Preface
The Shorter Oxford English Dictionary defines seamanship as, ‘Skill in the art of working a ship or boat’. Taken literally, this could mean absolutely everything nautical, including navigation, communications, chipping rust, and rigging a Nelsonian frigate for church on a trade- wind Sunday morning. Any manual of seamanship would therefore run to so many volumes that stowing it aboard a small vessel could create major trim problems. Fortunately, the dictionary’s categorisation represents a landsman’s simplified impression. Sailors view the matter differently. How many times have we heard remarks such as, ‘Old Baines is a fine seaman but he can’t navigate to save his life,’ or, ‘Tosher’s great with a paint brush but he’s a shocking seaman.’ These throw-away comments offer an insight, even if only by default, but it does seem that salt-water people don’t consider navigational skills to be an essential part of the seaman’s makeup. However, dealing with rope and rigging, the sailor’s primary tools, would surely ride high on any list. Other aspects of ship’s husbandry might also figure, but the ability to paint a yacht to a mirror finish probably wouldn’t. An arbitrary distinction, you might think; but is it?

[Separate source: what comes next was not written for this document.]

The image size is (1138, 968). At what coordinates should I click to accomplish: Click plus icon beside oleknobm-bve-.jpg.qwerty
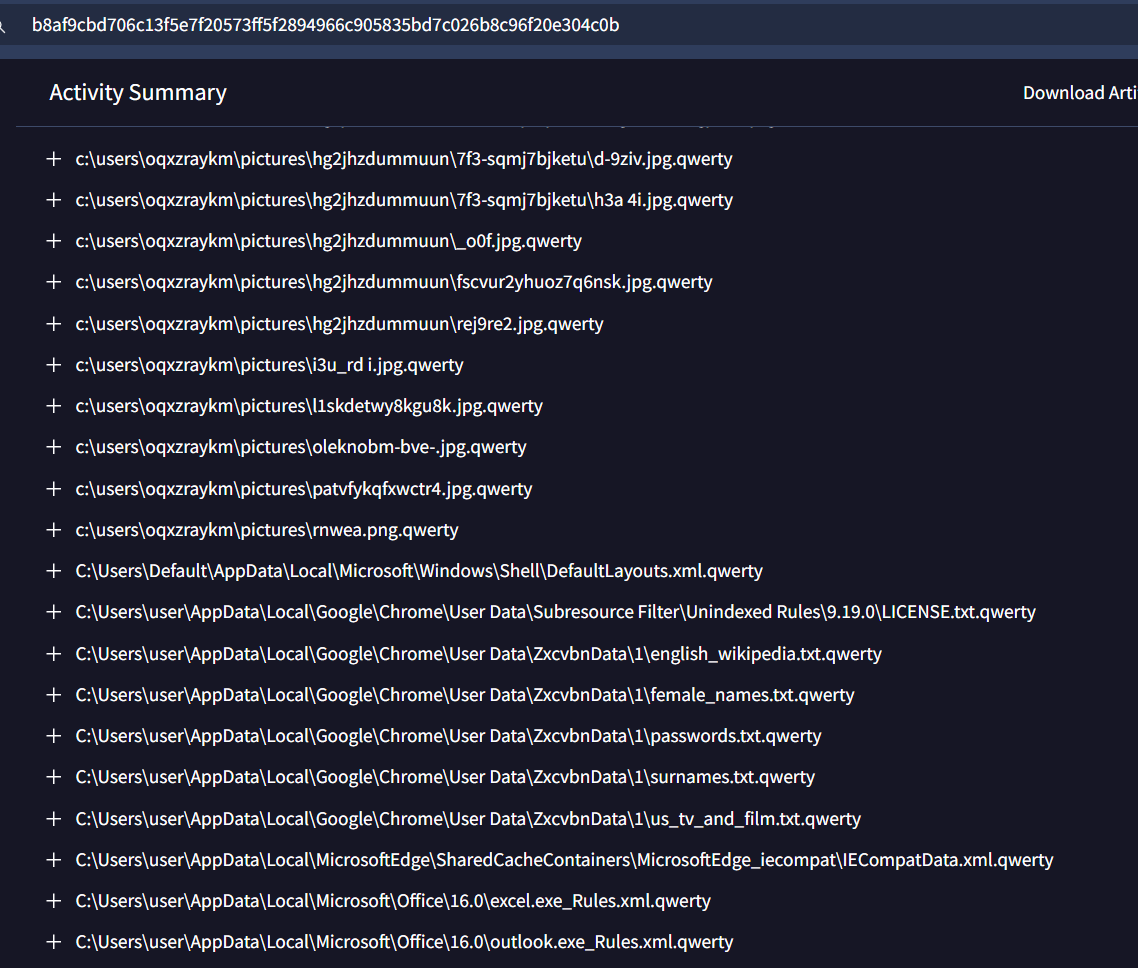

The 1932 edition of The Admiralty Manual of Seamanship, Volume 1 shamelessly shirks any attempt to define its subject. Instead, the writer wades straight in with an exposition of how to sling a hammock, then goes on with a clear diagram of how 1st and 2nd class boys should lay out their kit for inspection. Such issues were critical to the success of any naval rating of those days, and were thus very much part of seamanship. The book’s chapters on traditional knotting are timeless and have yet to be beaten, but much of the contents of its three volumes remain less than relevant to non-military small- craft operators in the 21st century.
Much closer to the mark is Admiral Smyth’s definition of 1867. ‘The noble practical art of rigging and working a ship, and performing with effect all her various evolutions at sea.’ This description can be readily brought up to date by including under ‘rigging’ all the machinery and necessary adjuncts to it that make up the modern vessel.